Making Curly Maple "Pop"
Does anyone have a schedule to make this happen? I will be using ML Campbell products. I've heard form a few finishers that I should apply a dye as my first color (they recommended a yellow dye) and then the brown stain and then clearcoat (I will be using a low sheen MLC Magnamax or Krystal). Since she wants a reddish hint in it, I was thinking of replacing the yellow with red or orange. I am looking for some depth to the grain pattern. Can anyone help?
From contributor J:
Did you consider adding Gilsinite (spelling?)? You may have to play with the formula but it works for me. Start with about 1 TBLS per QRT. Remember, Gilsinite has Xylene in it, so it will make the stain dry faster. I also would bump up the sheen a little.
From contributor B:
The way I think of maple is like this: if you look real closely, the "pop" or "light" that comes from the figured maple is coming from areas where the grain is coming up to the surface. It is as if the grain is acting like optical fibers, capturing the light and conducting it out to the surface where the grain comes to the surface. If you stain first with a pigmented stain, the pigment fills the pores and blocks these light conduits, killing the "pop" effect. I recommend using a dye stain and/or sealing the wood first and shade - a small amount of pigment added to your clear finish, building the color with three to five layers.
From contributor S:
First, rub in a tung oil finish and wipe off the excess. You could use clear stain base instead. Allow to cure. Then shoot on a coat of vinyl sealer to act as a barrier coat. Your vinyl sealer can be toned by adding a dye stain to it.

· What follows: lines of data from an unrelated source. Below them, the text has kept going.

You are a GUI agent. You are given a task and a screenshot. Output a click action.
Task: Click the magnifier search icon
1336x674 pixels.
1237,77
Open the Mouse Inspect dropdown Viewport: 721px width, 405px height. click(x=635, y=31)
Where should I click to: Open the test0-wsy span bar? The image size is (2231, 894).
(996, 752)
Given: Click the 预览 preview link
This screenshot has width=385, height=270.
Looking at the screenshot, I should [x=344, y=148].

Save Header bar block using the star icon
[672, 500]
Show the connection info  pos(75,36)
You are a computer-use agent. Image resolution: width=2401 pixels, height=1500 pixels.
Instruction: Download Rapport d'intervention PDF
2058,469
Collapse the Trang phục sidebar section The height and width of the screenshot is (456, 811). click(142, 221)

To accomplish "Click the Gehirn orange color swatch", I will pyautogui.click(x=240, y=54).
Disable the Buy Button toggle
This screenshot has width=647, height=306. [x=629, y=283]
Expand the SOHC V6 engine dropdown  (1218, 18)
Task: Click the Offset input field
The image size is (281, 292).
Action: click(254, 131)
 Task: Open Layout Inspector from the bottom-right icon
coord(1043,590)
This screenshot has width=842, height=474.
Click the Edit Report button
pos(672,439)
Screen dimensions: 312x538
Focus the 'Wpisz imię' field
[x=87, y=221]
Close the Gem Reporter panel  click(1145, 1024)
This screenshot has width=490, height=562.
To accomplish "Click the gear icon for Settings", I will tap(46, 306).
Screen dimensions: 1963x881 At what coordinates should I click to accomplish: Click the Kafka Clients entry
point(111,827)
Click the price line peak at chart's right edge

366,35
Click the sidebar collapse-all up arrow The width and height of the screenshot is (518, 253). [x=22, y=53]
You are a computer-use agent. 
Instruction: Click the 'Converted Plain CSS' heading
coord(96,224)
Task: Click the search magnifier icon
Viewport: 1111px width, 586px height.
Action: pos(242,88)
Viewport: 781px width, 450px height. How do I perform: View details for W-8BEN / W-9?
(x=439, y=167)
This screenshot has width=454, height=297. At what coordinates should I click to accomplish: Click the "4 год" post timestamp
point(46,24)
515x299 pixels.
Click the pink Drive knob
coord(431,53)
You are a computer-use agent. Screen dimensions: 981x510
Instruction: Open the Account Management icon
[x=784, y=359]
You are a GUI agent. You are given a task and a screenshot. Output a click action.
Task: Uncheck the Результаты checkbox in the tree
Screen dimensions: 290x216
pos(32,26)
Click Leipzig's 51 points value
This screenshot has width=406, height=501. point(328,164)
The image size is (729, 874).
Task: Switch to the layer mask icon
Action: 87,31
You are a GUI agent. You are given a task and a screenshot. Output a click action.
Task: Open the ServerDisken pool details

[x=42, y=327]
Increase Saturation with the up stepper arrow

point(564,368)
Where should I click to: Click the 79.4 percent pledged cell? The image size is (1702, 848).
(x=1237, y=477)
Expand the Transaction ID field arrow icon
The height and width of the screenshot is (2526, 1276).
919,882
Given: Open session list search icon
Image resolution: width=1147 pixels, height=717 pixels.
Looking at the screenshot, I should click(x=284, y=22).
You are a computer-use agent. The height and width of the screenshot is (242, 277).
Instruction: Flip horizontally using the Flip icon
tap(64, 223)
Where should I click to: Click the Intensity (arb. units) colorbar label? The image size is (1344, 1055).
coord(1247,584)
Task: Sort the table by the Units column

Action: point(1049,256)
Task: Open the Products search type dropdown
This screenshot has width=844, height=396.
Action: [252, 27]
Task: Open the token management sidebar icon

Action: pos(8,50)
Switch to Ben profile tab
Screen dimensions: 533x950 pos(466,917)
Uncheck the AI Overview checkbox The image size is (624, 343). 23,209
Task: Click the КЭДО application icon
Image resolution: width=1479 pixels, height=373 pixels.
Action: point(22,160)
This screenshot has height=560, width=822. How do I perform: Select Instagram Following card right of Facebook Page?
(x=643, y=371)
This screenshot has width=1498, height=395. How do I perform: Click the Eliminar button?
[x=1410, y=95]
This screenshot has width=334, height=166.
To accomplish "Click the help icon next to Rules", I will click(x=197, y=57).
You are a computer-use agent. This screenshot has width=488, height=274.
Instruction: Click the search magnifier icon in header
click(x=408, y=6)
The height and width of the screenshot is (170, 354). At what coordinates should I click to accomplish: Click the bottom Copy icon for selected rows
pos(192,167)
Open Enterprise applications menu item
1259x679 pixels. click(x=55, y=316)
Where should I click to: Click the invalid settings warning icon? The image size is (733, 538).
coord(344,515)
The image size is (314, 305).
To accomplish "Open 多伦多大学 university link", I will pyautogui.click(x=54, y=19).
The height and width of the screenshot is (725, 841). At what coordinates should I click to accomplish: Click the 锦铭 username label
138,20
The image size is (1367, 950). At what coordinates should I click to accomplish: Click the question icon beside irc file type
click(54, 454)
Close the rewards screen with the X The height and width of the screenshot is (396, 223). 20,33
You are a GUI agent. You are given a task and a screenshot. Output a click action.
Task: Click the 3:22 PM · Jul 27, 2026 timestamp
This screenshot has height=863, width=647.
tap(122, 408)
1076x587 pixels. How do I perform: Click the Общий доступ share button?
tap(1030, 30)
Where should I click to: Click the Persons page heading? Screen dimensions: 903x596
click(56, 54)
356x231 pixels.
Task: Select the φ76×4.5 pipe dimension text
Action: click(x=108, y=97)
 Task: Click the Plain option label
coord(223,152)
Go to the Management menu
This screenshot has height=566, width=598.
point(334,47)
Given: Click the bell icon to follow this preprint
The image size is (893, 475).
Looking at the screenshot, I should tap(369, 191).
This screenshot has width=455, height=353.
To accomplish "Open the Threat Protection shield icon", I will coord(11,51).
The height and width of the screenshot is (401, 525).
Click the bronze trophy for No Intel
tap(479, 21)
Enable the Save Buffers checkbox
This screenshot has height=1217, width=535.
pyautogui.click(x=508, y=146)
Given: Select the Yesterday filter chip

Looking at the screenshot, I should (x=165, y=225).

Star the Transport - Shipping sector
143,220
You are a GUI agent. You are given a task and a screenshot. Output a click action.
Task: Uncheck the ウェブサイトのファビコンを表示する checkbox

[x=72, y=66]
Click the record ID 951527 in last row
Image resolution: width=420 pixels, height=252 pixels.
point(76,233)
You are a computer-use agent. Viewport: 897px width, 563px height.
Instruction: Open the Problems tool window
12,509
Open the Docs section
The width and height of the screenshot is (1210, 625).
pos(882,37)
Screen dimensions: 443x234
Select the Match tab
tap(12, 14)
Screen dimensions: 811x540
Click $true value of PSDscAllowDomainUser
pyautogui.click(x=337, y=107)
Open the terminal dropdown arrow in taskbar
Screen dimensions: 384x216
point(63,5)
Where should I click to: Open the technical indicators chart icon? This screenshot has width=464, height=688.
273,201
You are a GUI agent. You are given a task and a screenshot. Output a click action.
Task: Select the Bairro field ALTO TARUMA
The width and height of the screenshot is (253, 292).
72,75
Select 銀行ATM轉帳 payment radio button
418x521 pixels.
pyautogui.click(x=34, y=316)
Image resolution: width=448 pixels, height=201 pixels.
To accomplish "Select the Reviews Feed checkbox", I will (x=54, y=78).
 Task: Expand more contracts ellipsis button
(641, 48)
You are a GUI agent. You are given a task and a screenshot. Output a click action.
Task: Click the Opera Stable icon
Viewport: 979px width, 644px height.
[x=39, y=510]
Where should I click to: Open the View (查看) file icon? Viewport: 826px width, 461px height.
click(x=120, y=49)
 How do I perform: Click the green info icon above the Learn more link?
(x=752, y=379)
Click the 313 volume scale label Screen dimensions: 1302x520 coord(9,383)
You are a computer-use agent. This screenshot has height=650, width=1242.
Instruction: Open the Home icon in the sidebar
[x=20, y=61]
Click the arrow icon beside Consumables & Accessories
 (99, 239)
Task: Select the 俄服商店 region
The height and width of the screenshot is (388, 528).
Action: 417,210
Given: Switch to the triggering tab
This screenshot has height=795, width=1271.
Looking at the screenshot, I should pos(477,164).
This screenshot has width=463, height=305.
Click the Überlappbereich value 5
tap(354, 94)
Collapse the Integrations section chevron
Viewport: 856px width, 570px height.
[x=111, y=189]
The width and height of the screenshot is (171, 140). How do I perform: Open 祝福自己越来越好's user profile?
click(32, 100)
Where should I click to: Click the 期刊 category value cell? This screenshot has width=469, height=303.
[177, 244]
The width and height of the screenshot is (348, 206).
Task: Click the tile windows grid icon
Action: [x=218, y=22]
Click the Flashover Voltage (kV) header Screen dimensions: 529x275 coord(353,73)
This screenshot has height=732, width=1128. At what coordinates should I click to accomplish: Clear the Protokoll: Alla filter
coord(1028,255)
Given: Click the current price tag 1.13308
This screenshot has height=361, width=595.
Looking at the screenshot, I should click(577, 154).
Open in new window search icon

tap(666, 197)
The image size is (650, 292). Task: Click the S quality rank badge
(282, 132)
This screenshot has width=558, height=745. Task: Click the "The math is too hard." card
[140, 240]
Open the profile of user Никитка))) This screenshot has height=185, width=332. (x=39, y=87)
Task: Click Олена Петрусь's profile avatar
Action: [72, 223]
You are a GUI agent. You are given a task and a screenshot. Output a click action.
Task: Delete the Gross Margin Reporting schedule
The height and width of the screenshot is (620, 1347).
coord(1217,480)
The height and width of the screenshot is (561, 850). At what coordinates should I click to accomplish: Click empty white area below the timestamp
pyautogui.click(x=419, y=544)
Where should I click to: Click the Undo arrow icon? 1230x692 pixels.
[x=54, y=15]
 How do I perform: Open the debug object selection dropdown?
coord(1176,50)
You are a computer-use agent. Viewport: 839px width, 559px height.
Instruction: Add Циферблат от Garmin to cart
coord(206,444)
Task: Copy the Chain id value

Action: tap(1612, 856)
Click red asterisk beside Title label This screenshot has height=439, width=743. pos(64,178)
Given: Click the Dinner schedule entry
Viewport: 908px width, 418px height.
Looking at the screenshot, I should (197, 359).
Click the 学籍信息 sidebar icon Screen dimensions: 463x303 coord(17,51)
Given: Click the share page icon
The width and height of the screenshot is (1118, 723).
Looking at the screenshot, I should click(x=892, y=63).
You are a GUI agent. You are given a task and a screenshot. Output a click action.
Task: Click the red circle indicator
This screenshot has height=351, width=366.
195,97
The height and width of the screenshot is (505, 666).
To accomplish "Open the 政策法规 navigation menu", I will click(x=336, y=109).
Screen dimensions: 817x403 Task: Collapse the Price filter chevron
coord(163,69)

The tung or clear stain base will penetrate into the wood, giving you more depth and adding to the chatoyant effect. Akzo Nobel calls this clear stain step an oil sealer and it is used for these purposes of enhancing the depth.
From contributor B:
How about boiled linseed oil? Wipe or spray on, wipe off excess. Let dry and topcoat. Too old school?
From contributor R:
I feel so old... I use water base aniline dyes, so I just mix up the darker color, say red mahogany, and wipe it on. After it dries, block sand it off. The stain will sand off the harder wood, leaving color in the softer curl. Spray on your other color, say light golden oak for example, and viola! The curly grain really pops. Also, the higher the sheen, the more chatoyancy.
From contributor S:
Just remember to lay down a vinyl sealer barrier coat. It is possible for the acid catalysts in the conversion coatings to react with the japan driers, which are used in tung oils and boiled linseed oil. The vinyl sealer is enough of a barrier coat to guard against this.
Editor's Addition: I produced a huge kitchen with curly maple door panels, and later a dining table. Also a stained bar in bird's eye maple, which shares many of the grain effects of curly. There are a few simple keys to making curly maple "pop."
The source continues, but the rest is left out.